Royal College of Midwives appeals for lasting commitment to degree funding as minister extends bursary to 2019

Royal College of Midwives appeals for lasting commitment to degree funding as minister extends bursary to 2019


Welsh health and social services secretary Vaughan Gething

Welsh health and social services secretary Vaughan Gething has confirmed the NHS bursary will be extended to nursing students starting their studies in the country in September 2019.

The Labour minister said: ‘Healthcare students are the future of our NHS, which is why, unlike in England, we are continuing to support them during their studies in return for a commitment to work in Wales.  

‘This sends a clear message about how much we value our healthcare workforce and sets out our commitment to the future of our NHS.’

But Royal College of Midwives director for Wales Helen Rogers said students needed certainty beyond 2019.

'We have had this and previous announcements which is great but this is stop-start decision-making,' she said. 

Ms Rogers urged the Welsh government to make a more long-term commitment to the bursary. 

The government in England controversially scrapped the bursary for nursing students in August 2017 and replaced it with tuition fees, with the number of nursing applicants taking a subsequent nosedive.

The latest Universities and Colleges Admissions Service figures show there were 47,390 nursing applicants in England in March 2016 when the bursary was in place, which then declined to 36,720 in 2017 when the bursary was scrapped. The figure fell further in March this year to 31,750.

Decline in nursing applicants

Although the trend is not as stark as in England, Wales has also experienced a decline in nursing applicants over the past two years. 

The number of applicants fell from 3,100 in March 2016 to 2,780 in 2017. The situation then stabilised, with 2,780 applicants reported in March this year.

Overall, nursing applicants in the UK have declined by almost 28% over the past three years, with total number falling from 60,350 in 2016 to 43,700 in 2018.

The Welsh bursary is for eligible students studying to become nurses, midwives or allied health professionals and is contingent on recipients agreeing to work in Wales for at least two years post-qualification.

Planning the workforce

The RCN Wales director Tina Donnelly welcomed Mr Gething's announcement. She said: ‘The RCN in Wales looks forward to working with the Welsh Government to further develop sustainable workforce planning that will ensure patients get the quality of care that they deserve.’

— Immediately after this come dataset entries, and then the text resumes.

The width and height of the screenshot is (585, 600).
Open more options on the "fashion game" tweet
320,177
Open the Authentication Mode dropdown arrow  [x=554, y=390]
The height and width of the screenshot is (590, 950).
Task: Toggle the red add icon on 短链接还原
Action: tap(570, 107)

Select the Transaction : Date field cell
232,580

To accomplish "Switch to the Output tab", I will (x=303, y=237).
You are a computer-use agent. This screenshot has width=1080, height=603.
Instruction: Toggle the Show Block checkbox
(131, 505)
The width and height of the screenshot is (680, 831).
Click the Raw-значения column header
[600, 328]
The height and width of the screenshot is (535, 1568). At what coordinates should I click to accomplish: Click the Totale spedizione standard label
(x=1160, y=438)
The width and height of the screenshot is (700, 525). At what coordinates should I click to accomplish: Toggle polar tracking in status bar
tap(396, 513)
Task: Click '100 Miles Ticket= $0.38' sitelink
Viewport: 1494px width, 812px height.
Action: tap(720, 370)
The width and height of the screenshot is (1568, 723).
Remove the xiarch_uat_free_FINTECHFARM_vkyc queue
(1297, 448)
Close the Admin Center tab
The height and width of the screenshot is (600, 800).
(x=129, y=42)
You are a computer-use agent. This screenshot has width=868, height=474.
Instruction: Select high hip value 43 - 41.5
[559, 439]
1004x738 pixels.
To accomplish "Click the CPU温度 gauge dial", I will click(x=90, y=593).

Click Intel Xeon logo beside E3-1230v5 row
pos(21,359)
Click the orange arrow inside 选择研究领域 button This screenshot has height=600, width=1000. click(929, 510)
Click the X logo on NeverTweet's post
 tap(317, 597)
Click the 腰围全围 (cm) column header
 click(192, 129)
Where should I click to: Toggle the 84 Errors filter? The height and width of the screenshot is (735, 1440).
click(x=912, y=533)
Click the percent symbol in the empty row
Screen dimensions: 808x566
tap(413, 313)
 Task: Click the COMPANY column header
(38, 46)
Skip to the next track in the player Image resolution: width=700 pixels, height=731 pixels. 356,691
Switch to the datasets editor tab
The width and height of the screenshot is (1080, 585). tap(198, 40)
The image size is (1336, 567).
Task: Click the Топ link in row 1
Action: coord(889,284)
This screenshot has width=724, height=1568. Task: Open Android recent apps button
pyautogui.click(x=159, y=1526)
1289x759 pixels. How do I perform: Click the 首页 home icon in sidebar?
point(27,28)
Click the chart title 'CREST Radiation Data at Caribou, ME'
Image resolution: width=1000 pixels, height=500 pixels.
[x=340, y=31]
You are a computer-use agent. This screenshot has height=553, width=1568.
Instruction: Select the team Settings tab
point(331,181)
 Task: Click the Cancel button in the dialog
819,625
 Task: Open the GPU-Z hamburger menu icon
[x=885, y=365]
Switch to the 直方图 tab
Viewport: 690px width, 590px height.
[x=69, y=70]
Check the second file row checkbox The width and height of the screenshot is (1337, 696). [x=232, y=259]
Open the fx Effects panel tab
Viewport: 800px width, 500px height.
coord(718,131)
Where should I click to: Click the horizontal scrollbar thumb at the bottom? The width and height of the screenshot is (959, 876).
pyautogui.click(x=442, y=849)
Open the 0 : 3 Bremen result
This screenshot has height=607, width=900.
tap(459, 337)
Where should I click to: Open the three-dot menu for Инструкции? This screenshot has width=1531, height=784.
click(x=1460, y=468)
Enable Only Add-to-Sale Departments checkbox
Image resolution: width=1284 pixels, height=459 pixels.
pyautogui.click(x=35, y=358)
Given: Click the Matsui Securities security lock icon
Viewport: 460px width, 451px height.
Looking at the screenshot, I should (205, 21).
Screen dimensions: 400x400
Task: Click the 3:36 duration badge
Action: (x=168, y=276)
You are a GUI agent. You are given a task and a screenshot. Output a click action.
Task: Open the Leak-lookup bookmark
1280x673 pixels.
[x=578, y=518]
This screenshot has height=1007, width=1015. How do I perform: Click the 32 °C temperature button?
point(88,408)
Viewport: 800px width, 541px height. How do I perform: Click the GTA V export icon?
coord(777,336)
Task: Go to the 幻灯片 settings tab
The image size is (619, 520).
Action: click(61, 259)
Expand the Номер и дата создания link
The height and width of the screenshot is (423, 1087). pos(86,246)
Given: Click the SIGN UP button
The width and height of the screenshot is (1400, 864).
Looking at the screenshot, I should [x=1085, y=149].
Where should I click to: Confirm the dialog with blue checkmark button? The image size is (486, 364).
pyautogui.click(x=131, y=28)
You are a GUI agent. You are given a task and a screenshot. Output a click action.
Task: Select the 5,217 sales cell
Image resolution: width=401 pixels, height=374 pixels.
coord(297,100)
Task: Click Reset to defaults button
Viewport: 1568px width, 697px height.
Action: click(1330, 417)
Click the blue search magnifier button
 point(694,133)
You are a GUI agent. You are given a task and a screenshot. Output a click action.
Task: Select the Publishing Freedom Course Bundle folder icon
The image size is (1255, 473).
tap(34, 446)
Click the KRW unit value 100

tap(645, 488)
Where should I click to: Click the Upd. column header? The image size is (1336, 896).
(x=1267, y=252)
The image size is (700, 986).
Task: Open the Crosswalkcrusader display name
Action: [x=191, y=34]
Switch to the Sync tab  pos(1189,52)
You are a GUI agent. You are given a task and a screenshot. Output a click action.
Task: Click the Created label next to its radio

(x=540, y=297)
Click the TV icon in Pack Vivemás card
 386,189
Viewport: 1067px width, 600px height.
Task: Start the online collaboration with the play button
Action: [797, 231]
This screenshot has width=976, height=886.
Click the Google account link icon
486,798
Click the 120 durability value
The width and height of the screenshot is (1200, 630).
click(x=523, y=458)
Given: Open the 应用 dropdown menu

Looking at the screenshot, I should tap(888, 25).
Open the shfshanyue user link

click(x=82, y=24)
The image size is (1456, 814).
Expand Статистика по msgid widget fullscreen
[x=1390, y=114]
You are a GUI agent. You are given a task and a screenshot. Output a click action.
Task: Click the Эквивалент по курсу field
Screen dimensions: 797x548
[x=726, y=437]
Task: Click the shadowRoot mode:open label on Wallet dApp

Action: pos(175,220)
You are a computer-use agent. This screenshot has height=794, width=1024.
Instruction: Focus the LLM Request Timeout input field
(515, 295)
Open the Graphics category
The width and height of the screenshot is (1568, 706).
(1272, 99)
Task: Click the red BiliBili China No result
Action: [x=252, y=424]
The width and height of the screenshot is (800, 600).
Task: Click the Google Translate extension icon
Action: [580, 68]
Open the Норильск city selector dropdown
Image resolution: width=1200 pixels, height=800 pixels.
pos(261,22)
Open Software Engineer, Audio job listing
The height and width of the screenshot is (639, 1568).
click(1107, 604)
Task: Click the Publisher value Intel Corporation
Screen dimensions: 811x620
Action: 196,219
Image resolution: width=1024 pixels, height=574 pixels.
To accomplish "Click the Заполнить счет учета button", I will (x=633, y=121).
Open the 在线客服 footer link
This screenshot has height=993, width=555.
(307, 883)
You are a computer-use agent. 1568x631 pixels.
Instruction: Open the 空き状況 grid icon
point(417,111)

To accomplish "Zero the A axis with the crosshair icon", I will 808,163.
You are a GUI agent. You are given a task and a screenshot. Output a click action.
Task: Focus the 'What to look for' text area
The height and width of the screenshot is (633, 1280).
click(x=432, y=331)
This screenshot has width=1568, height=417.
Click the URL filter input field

Welsh Government figures show 2,180 students applied for the bursary in 2017-18, with 97% agreeing they would work in Wales post-qualification.

In 2016 the government in England justified its decision to abolish student bursaries by stating it would enable 10,000 more training places to be funded by 2020 and provide students with about 25% more financial support.

Scotland and Northern Ireland continue to offer bursaries to eligible students.